• _WHAT NEEDS TO BE DONE_:
Could you print every record below exactly as written?

• _RECORDS FOR THIS EXERCISE_:

=== Section Start ===

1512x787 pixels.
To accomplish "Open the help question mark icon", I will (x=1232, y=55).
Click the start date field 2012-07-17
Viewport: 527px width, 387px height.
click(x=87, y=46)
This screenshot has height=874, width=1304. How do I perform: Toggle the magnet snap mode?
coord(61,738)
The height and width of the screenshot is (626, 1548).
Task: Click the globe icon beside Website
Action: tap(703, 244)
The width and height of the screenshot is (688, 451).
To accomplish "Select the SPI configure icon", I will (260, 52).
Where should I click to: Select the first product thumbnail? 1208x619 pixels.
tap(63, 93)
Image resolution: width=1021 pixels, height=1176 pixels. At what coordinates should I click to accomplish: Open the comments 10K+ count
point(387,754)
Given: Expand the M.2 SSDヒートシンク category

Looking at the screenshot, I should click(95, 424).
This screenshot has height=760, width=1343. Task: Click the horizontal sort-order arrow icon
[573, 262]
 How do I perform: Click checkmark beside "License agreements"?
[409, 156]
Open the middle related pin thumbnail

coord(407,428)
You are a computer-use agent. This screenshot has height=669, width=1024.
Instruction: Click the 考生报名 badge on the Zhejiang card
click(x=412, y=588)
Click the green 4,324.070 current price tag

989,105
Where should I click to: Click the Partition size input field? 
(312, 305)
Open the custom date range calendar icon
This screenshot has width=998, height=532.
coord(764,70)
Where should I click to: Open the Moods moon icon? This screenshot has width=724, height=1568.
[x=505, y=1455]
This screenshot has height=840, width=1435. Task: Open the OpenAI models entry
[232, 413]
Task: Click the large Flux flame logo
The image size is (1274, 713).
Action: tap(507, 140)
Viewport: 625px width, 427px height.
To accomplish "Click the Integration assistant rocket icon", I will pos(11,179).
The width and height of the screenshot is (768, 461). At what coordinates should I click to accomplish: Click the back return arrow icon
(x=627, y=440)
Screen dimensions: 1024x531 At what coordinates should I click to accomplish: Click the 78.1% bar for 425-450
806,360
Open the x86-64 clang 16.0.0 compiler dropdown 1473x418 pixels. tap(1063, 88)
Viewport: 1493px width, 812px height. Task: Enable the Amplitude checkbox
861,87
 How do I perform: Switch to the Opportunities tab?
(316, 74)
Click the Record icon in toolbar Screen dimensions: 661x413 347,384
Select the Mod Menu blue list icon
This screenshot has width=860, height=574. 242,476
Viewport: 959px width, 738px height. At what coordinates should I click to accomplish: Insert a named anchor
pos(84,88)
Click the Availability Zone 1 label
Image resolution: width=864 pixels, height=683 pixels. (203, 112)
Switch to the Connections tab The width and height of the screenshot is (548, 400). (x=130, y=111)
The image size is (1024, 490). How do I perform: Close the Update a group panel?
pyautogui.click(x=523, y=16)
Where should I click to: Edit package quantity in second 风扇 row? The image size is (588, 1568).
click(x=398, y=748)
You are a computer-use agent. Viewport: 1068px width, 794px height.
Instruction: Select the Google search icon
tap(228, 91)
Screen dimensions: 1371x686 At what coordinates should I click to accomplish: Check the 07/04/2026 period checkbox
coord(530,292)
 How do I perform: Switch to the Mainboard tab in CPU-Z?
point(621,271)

=== Section End ===

• _REPLY TO THE TASK_:
1512x787 pixels.
To accomplish "Open the help question mark icon", I will (x=1232, y=55).
Click the start date field 2012-07-17
Viewport: 527px width, 387px height.
click(x=87, y=46)
This screenshot has height=874, width=1304. How do I perform: Toggle the magnet snap mode?
coord(61,738)
The height and width of the screenshot is (626, 1548).
Task: Click the globe icon beside Website
Action: tap(703, 244)
The width and height of the screenshot is (688, 451).
To accomplish "Select the SPI configure icon", I will (260, 52).
Where should I click to: Select the first product thumbnail? 1208x619 pixels.
tap(63, 93)
Image resolution: width=1021 pixels, height=1176 pixels. At what coordinates should I click to accomplish: Open the comments 10K+ count
point(387,754)
Given: Expand the M.2 SSDヒートシンク category

Looking at the screenshot, I should click(95, 424).
This screenshot has height=760, width=1343. Task: Click the horizontal sort-order arrow icon
[573, 262]
 How do I perform: Click checkmark beside "License agreements"?
[409, 156]
Open the middle related pin thumbnail

coord(407,428)
You are a computer-use agent. This screenshot has height=669, width=1024.
Instruction: Click the 考生报名 badge on the Zhejiang card
click(x=412, y=588)
Click the green 4,324.070 current price tag

989,105
Where should I click to: Click the Partition size input field? 
(312, 305)
Open the custom date range calendar icon
This screenshot has width=998, height=532.
coord(764,70)
Where should I click to: Open the Moods moon icon? This screenshot has width=724, height=1568.
[x=505, y=1455]
This screenshot has height=840, width=1435. Task: Open the OpenAI models entry
[232, 413]
Task: Click the large Flux flame logo
The image size is (1274, 713).
Action: tap(507, 140)
Viewport: 625px width, 427px height.
To accomplish "Click the Integration assistant rocket icon", I will pos(11,179).
The width and height of the screenshot is (768, 461). At what coordinates should I click to accomplish: Click the back return arrow icon
(x=627, y=440)
Screen dimensions: 1024x531 At what coordinates should I click to accomplish: Click the 78.1% bar for 425-450
806,360
Open the x86-64 clang 16.0.0 compiler dropdown 1473x418 pixels. tap(1063, 88)
Viewport: 1493px width, 812px height. Task: Enable the Amplitude checkbox
861,87
 How do I perform: Switch to the Opportunities tab?
(316, 74)
Click the Record icon in toolbar Screen dimensions: 661x413 347,384
Select the Mod Menu blue list icon
This screenshot has width=860, height=574. 242,476
Viewport: 959px width, 738px height. At what coordinates should I click to accomplish: Insert a named anchor
pos(84,88)
Click the Availability Zone 1 label
Image resolution: width=864 pixels, height=683 pixels. (203, 112)
Switch to the Connections tab The width and height of the screenshot is (548, 400). (x=130, y=111)
The image size is (1024, 490). How do I perform: Close the Update a group panel?
pyautogui.click(x=523, y=16)
Where should I click to: Edit package quantity in second 风扇 row? The image size is (588, 1568).
click(x=398, y=748)
You are a computer-use agent. Viewport: 1068px width, 794px height.
Instruction: Select the Google search icon
tap(228, 91)
Screen dimensions: 1371x686 At what coordinates should I click to accomplish: Check the 07/04/2026 period checkbox
coord(530,292)
 How do I perform: Switch to the Mainboard tab in CPU-Z?
point(621,271)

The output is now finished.